» **Extracted data**:
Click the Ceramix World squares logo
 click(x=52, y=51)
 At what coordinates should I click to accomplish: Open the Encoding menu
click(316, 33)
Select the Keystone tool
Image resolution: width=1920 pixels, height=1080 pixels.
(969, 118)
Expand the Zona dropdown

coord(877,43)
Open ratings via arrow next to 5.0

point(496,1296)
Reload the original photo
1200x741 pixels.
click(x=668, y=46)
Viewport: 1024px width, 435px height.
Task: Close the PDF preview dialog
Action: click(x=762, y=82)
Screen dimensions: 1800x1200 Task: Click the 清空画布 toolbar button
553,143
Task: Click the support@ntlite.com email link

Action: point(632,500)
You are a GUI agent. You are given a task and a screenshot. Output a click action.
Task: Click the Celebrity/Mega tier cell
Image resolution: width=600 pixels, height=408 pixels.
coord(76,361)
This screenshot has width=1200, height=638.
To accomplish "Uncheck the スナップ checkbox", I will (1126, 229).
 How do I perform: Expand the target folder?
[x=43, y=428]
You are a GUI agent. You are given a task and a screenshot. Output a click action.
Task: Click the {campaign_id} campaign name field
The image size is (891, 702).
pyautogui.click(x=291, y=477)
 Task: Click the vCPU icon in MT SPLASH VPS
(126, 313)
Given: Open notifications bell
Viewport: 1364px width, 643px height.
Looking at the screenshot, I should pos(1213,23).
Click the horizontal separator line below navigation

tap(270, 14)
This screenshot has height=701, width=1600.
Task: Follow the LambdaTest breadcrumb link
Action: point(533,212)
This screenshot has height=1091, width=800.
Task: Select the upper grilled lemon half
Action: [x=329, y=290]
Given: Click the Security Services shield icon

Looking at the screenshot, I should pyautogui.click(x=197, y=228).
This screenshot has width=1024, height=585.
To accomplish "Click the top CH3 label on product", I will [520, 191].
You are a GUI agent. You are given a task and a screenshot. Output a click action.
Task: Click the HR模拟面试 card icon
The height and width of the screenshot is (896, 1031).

» **Exercise brief**: Search each line of the entries for the string "will", then say how many lines have it. Reply with the number only.

» **Task answer**: 2